La curiosité commence à être reconnue comme un atout.

  • Avec la flexibilité et l’adaptabilité, elle est une des trois qualités essentielles des cadres supérieurs (executives) selon Boris Groysberg, professeur à la Harvard Business School. Il ne suffit plus de suivre ce qui se passe dans son domaine, ni même l’évolution du marché. Il est indispensable d’avoir « une curiosité intellectuelle développée » pour « anticiper les changements ».
  • Le quotient de curiosité (QC) commence à figurer à côté du quotient intellectuel et du quotient émotionnel. Ceux chez qui il est développé font preuve de deux grandes qualités : la « tolérance face à l’ambigüité », et la volonté « d’acquérir des connaissances » nouvelles, explique Tomas Chamorro-Premuzic dans un post de la Harvard Business Review intitulé « La curiosité est aussi importante que l’intelligence« .
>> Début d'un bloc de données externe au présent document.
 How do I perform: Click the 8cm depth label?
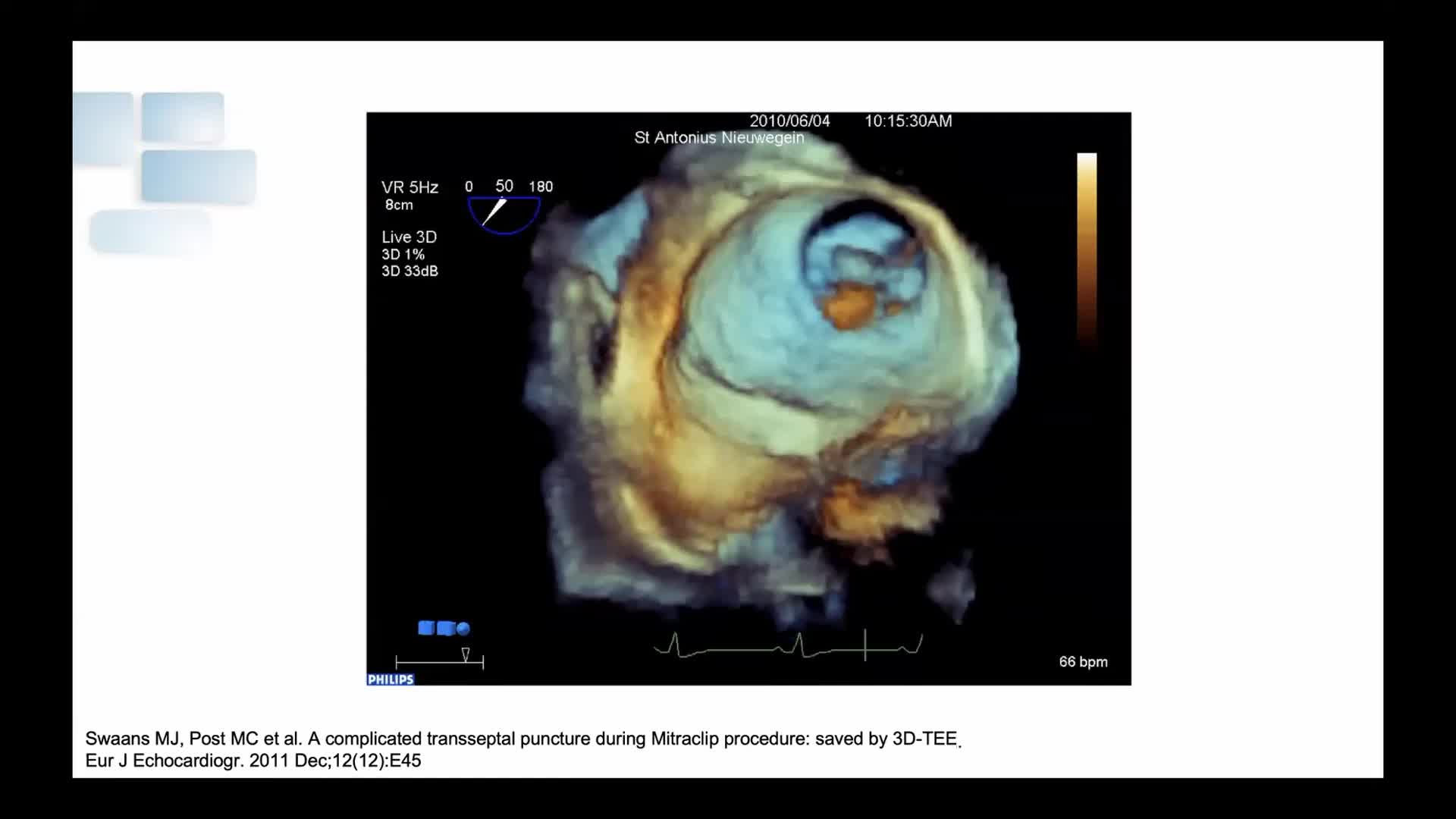coord(399,206)
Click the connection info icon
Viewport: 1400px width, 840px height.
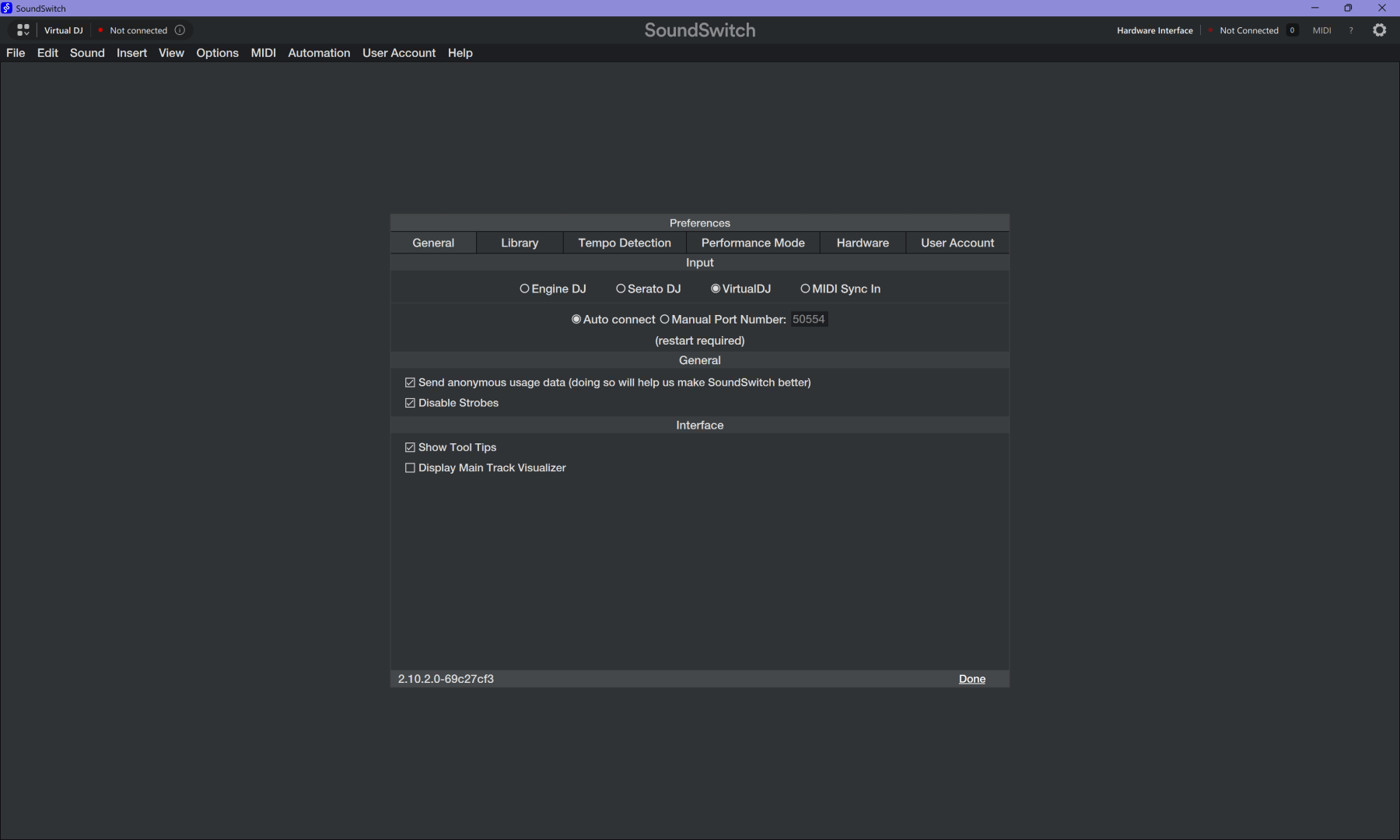click(x=180, y=30)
La bonne nouvelle est qu’elle peut être développée, voir aiguisée. Ça commence, pour tout le monde, par le courage, le jeu, le retour à la curiosité de l’enfance. Et ça se développe par des exercices et des formations sur lesquelles nous reviendrons.

Le romancier portugais – un peuple de navigateurs – Eça de Queirós notait déjà que « la curiosité mène à tout : parfois à écouter aux portes, parfois à découvrir l’Amérique« . Le grand guru du management, Peter Drucker, n’a pas de doute : « Le leader du passé savait dire et raconter (tell). Le leader du futur saura demander et poser des questions » (ask).

Que faites vous donc, messieurs les dirigeants (il y a décidément trop peu de femmes) de Sanofi, Total, L’Oréal, Renault, BNP Paribas, et autres, pour développer votre curiosité et encourager celle de vos employés ?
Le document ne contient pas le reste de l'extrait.